People of Michigan v. Cameron Davon Wright
348251
| Mich. Ct. App. | Jul 1, 2021Background
- In 2013, Andre Davis was killed in a drive-by. Wright was later identified as Davis’s shooter in a separate prosecution; investigators reopened the case in 2017–2018.
- Curtis Swift was an eyewitness to the 2013 shooting and had told others he wanted Wright to admit the shooting; in mid-January 2018 Swift became fearful and then disappeared; his body was found January 19, 2018 with two cell phones missing.
- Multiple witnesses placed Swift in a vehicle connected to Davis’s murder and described Wright pressuring witnesses not to identify him; after Swift’s death some witnesses changed statements to identify Wright as Davis’s shooter.
- On January 17, 2018, Nguyen saw Wright walking toward Swift’s home; cell-tower data placed Wright and Derrick Banks near Swift’s residence between about 8:53–9:41 p.m.; Wright also texted Banks to “come in now.”
- Wright was tried and convicted by a jury of first-degree murder, felony-firearm (second offense), and felon-in-possession for Swift’s killing; he raises multiple evidentiary, constitutional, and trial-error claims on appeal.
Issues
| Issue | Plaintiff's Argument | Defendant's Argument | Held |
|---|---|---|---|
| Jury request to rehear testimony | Court properly instructed jury to use notes/collective memory and could ask again | Court should have reheard Nguyen, Stokes, Hairston testimony on request | Waived by defense counsel’s acquiescence; no relief |
| Sufficiency of evidence | Evidence (cell data, witness placement, motive, texts) supports conviction | Evidence was circumstantial and insufficient to prove Wright killed Swift | Viewed favorably to prosecution; conviction upheld |
| Self-incrimination — phone passcode | Passcode obtained lawfully because Wright was on parole and consented to searches | Passcode was compelled by threat of parole revocation; violation of Fifth Amendment | Court found compulsion but admission of phone evidence was harmless error |
| Forfeiture by wrongdoing / Confrontation Clause | Swift’s out-of-court statements about fear and pressure were admissible because Wright caused unavailability | Admission violated Confrontation Clause because statements were testimonial | Evidence supported intent and procurement of unavailability; admission proper |
| Former testimony (Adams prelim) | Adams’s preliminary-exam testimony admissible; prosecutor used due diligence to locate her | Wright lacked similar motive at prior proceeding; Confrontation Clause violated | Due diligence shown; defendant had prior opportunity to cross-examine; admission proper |
| Reasonable-doubt supplemental instruction | Additional examples and “not 100%” language misstated burden and prejudiced defendant | Instruction was legally correct and overall accurate | No plain error; instruction acceptable |
| Judicial bias | Prior proceedings and judge’s sentencing comments show bias | Judge presided over related matters but did not demonstrate disqualifying bias | Heavy presumption of impartiality not overcome; no recusal |
| Prosecutorial misconduct & ineffective assistance | Prosecutor misstated content of deleted texts and attacked defense; counsel ineffectively failed to object | Prosecutor’s arguments were reasonable inferences; any misstatements cured by instructions | Remarks were proper or harmless; no ineffective assistance shown |
Key Cases Cited
- Miranda v. Arizona, 384 U.S. 436 (U.S. 1966) (custodial interrogation and Miranda warnings)

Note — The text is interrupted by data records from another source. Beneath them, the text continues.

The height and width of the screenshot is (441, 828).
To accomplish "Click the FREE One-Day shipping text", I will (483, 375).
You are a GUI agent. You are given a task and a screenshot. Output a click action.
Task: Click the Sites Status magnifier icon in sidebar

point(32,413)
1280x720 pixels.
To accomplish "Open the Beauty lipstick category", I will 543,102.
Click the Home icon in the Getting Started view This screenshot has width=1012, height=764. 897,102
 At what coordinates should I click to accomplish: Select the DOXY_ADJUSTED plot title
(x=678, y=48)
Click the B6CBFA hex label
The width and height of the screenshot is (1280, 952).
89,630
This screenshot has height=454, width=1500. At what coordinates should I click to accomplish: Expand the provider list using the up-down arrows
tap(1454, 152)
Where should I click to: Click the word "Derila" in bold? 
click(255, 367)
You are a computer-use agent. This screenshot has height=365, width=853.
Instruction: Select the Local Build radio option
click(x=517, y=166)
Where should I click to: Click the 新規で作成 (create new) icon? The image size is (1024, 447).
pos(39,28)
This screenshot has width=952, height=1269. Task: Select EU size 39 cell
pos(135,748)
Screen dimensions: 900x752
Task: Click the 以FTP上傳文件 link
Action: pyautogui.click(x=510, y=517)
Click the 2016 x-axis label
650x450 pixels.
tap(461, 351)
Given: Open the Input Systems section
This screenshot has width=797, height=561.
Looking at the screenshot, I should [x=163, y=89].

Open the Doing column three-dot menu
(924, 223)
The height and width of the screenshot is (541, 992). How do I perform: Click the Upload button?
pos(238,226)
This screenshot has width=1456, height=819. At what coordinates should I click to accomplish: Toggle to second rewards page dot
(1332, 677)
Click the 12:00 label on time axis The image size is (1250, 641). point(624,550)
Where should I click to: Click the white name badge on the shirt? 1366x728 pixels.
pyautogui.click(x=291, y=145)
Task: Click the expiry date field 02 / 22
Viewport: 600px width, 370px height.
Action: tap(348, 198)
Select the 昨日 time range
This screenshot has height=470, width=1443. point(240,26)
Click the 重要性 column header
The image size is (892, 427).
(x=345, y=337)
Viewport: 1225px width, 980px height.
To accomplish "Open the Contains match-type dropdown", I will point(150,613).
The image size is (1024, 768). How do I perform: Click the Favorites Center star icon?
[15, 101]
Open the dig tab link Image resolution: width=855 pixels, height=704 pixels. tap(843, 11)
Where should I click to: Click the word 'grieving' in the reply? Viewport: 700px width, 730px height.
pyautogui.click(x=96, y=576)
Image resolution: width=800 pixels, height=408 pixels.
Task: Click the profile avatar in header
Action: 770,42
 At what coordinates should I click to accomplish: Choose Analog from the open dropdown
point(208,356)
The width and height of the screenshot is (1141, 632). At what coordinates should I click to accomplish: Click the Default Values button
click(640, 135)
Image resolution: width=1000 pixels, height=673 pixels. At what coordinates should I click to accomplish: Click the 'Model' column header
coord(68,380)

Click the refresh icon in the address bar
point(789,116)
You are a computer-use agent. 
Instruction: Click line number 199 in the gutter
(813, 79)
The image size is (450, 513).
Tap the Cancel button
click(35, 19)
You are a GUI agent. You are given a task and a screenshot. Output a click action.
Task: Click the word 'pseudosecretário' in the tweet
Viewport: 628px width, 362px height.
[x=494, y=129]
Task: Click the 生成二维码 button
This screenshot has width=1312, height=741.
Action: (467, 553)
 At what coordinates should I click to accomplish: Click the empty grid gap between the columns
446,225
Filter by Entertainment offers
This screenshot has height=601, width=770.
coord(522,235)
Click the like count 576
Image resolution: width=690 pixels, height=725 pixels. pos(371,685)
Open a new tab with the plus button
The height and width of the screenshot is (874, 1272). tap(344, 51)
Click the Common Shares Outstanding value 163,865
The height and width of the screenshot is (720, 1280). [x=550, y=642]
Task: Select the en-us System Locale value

- Crawford v. Washington, 541 U.S. 36 (U.S. 2004) (testimonial statements and Confrontation Clause)
- Minnesota v. Murphy, 465 U.S. 420 (U.S. 1984) (parolee’s Fifth Amendment protections and compelled statements)
- Victor v. Nebraska, 511 U.S. 1 (U.S. 1994) (reasonable-doubt instruction standards)
- Strickland v. Washington, 466 U.S. 668 (U.S. 1984) (ineffective assistance standard)
- United States v. Sanchez, 334 F. Supp. 3d 1284 (N.D. Ga. 2018) (passcode compelled by parole threats is testimonial and protected)
- People v. Burns, 494 Mich. 104 (Mich. 2013) (forfeiture-by-wrongdoing standard under MRE 804(b)(6))
- People v. Kowalski, 489 Mich. 488 (Mich. 2011) (waiver of objection to jury instruction responses)
- People v. Lukity, 460 Mich. 484 (Mich. 1999) (abuse-of-discretion review for evidentiary rulings)
- People v. Nowack, 462 Mich. 392 (Mich. 2000) (sufficiency review: view evidence in light most favorable to prosecution)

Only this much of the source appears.